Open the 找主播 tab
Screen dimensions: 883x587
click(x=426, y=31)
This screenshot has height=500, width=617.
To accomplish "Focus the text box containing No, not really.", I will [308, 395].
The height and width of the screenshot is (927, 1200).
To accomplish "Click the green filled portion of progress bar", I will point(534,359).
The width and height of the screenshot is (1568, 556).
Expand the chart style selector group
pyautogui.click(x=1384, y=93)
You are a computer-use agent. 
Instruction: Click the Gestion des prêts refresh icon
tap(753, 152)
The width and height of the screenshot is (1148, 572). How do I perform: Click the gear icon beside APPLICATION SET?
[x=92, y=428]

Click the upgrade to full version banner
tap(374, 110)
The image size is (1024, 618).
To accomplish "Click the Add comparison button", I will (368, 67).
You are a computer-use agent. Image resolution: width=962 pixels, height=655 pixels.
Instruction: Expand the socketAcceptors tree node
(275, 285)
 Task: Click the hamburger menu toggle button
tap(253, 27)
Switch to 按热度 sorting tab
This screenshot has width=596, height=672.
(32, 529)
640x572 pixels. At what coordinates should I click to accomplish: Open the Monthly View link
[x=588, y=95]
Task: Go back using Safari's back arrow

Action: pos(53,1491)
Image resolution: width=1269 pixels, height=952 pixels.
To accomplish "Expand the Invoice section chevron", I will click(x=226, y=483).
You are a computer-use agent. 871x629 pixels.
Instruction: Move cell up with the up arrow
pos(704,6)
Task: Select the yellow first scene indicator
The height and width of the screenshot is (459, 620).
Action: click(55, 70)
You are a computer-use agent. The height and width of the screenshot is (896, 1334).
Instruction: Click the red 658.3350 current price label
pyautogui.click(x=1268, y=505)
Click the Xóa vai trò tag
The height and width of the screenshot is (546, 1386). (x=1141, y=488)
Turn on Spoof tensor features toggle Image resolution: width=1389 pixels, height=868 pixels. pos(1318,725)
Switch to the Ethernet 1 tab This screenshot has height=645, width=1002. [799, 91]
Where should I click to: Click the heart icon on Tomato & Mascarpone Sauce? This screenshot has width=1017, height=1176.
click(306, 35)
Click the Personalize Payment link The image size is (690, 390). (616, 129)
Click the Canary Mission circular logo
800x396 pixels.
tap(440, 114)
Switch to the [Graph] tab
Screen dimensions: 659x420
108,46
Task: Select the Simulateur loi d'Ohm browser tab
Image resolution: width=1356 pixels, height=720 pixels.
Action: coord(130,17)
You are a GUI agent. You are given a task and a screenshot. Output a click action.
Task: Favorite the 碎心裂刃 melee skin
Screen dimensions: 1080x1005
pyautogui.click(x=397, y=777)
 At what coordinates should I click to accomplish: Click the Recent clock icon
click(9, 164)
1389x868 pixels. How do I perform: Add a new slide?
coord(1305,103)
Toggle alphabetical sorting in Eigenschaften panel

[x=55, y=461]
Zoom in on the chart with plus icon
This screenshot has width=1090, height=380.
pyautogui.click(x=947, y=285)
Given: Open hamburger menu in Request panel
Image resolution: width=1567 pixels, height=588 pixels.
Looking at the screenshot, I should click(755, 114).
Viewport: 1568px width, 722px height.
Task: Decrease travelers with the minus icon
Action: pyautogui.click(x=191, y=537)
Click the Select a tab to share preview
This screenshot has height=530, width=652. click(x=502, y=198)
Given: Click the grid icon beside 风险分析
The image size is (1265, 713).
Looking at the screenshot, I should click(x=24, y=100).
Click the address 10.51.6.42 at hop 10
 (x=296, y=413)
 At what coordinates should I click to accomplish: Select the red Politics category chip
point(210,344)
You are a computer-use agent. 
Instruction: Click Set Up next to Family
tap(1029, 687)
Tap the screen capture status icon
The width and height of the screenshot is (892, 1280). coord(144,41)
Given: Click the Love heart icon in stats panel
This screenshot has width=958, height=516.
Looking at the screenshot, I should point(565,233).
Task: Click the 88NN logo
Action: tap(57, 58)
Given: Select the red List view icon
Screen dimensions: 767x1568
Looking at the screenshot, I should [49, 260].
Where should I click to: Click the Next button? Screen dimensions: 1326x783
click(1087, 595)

◆ ◆ ◆

- **Work task**: Go through the data and retype all of it exactly.

- **Exercise solution**:
Open the 找主播 tab
Screen dimensions: 883x587
click(x=426, y=31)
This screenshot has height=500, width=617.
To accomplish "Focus the text box containing No, not really.", I will [308, 395].
The height and width of the screenshot is (927, 1200).
To accomplish "Click the green filled portion of progress bar", I will point(534,359).
The width and height of the screenshot is (1568, 556).
Expand the chart style selector group
pyautogui.click(x=1384, y=93)
You are a computer-use agent. 
Instruction: Click the Gestion des prêts refresh icon
tap(753, 152)
The width and height of the screenshot is (1148, 572). How do I perform: Click the gear icon beside APPLICATION SET?
[x=92, y=428]

Click the upgrade to full version banner
tap(374, 110)
The image size is (1024, 618).
To accomplish "Click the Add comparison button", I will (368, 67).
You are a computer-use agent. Image resolution: width=962 pixels, height=655 pixels.
Instruction: Expand the socketAcceptors tree node
(275, 285)
 Task: Click the hamburger menu toggle button
tap(253, 27)
Switch to 按热度 sorting tab
This screenshot has width=596, height=672.
(32, 529)
640x572 pixels. At what coordinates should I click to accomplish: Open the Monthly View link
[x=588, y=95]
Task: Go back using Safari's back arrow

Action: pos(53,1491)
Image resolution: width=1269 pixels, height=952 pixels.
To accomplish "Expand the Invoice section chevron", I will click(x=226, y=483).
You are a computer-use agent. 871x629 pixels.
Instruction: Move cell up with the up arrow
pos(704,6)
Task: Select the yellow first scene indicator
The height and width of the screenshot is (459, 620).
Action: click(55, 70)
You are a computer-use agent. The height and width of the screenshot is (896, 1334).
Instruction: Click the red 658.3350 current price label
pyautogui.click(x=1268, y=505)
Click the Xóa vai trò tag
The height and width of the screenshot is (546, 1386). (x=1141, y=488)
Turn on Spoof tensor features toggle Image resolution: width=1389 pixels, height=868 pixels. pos(1318,725)
Switch to the Ethernet 1 tab This screenshot has height=645, width=1002. [799, 91]
Where should I click to: Click the heart icon on Tomato & Mascarpone Sauce? This screenshot has width=1017, height=1176.
click(306, 35)
Click the Personalize Payment link The image size is (690, 390). (616, 129)
Click the Canary Mission circular logo
800x396 pixels.
tap(440, 114)
Switch to the [Graph] tab
Screen dimensions: 659x420
108,46
Task: Select the Simulateur loi d'Ohm browser tab
Image resolution: width=1356 pixels, height=720 pixels.
Action: coord(130,17)
You are a GUI agent. You are given a task and a screenshot. Output a click action.
Task: Favorite the 碎心裂刃 melee skin
Screen dimensions: 1080x1005
pyautogui.click(x=397, y=777)
 At what coordinates should I click to accomplish: Click the Recent clock icon
click(9, 164)
1389x868 pixels. How do I perform: Add a new slide?
coord(1305,103)
Toggle alphabetical sorting in Eigenschaften panel

[x=55, y=461]
Zoom in on the chart with plus icon
This screenshot has width=1090, height=380.
pyautogui.click(x=947, y=285)
Given: Open hamburger menu in Request panel
Image resolution: width=1567 pixels, height=588 pixels.
Looking at the screenshot, I should click(755, 114).
Viewport: 1568px width, 722px height.
Task: Decrease travelers with the minus icon
Action: pyautogui.click(x=191, y=537)
Click the Select a tab to share preview
This screenshot has height=530, width=652. click(x=502, y=198)
Given: Click the grid icon beside 风险分析
The image size is (1265, 713).
Looking at the screenshot, I should click(x=24, y=100).
Click the address 10.51.6.42 at hop 10
 (x=296, y=413)
 At what coordinates should I click to accomplish: Select the red Politics category chip
point(210,344)
You are a computer-use agent. 
Instruction: Click Set Up next to Family
tap(1029, 687)
Tap the screen capture status icon
The width and height of the screenshot is (892, 1280). coord(144,41)
Given: Click the Love heart icon in stats panel
This screenshot has width=958, height=516.
Looking at the screenshot, I should point(565,233).
Task: Click the 88NN logo
Action: tap(57, 58)
Given: Select the red List view icon
Screen dimensions: 767x1568
Looking at the screenshot, I should [49, 260].
Where should I click to: Click the Next button? Screen dimensions: 1326x783
click(1087, 595)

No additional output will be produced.